Recorded data
=-=-=-=-=

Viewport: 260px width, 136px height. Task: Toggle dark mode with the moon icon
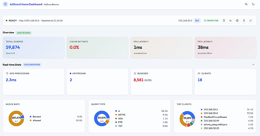(x=253, y=4)
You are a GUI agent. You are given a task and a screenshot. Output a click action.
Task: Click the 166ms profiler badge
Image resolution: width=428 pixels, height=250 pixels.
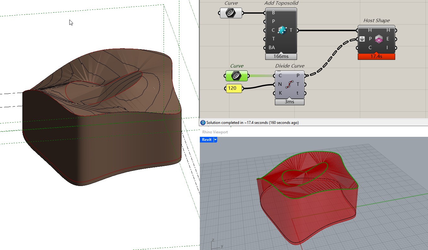point(281,56)
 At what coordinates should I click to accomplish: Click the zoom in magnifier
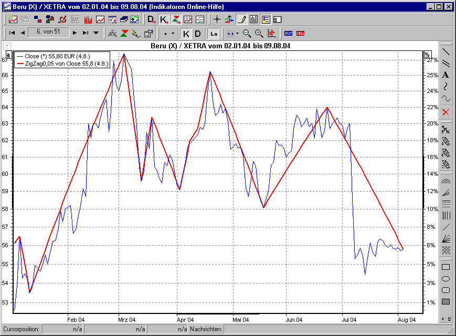pos(259,33)
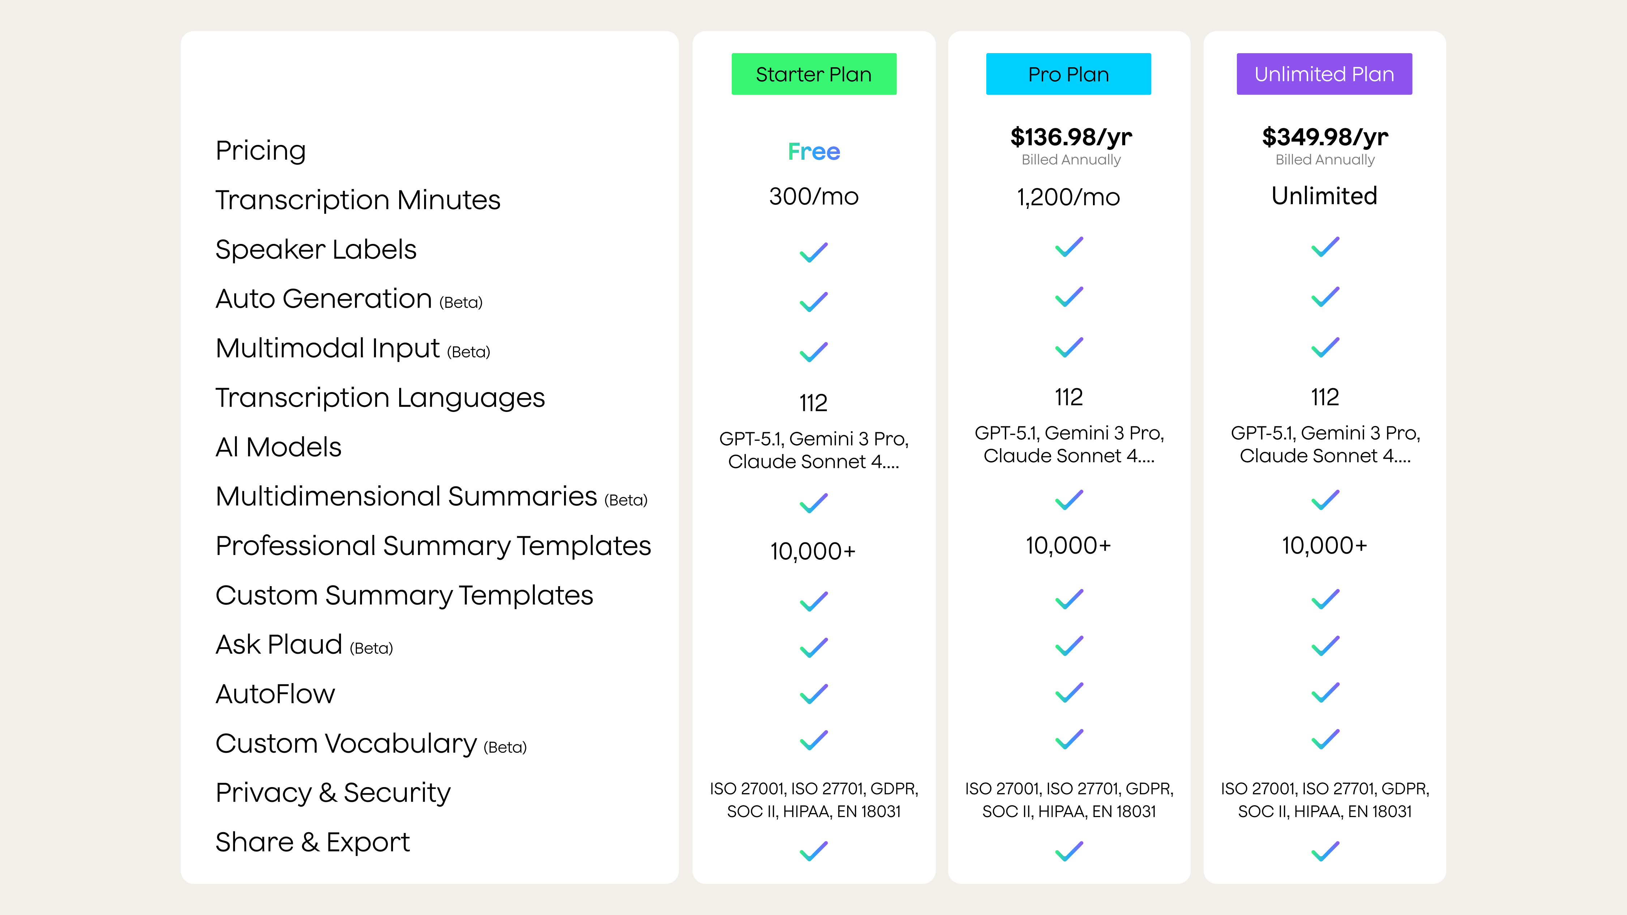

=-=-=-=-=

All entries need repeating exactly, but without the pictures.

Result of the exercise
Viewport: 260px width, 136px height. Task: Toggle dark mode with the moon icon
(x=253, y=4)
You are a GUI agent. You are given a task and a screenshot. Output a click action.
Task: Click the 166ms profiler badge
Image resolution: width=428 pixels, height=250 pixels.
point(281,56)
 At what coordinates should I click to accomplish: Click the zoom in magnifier
pos(259,33)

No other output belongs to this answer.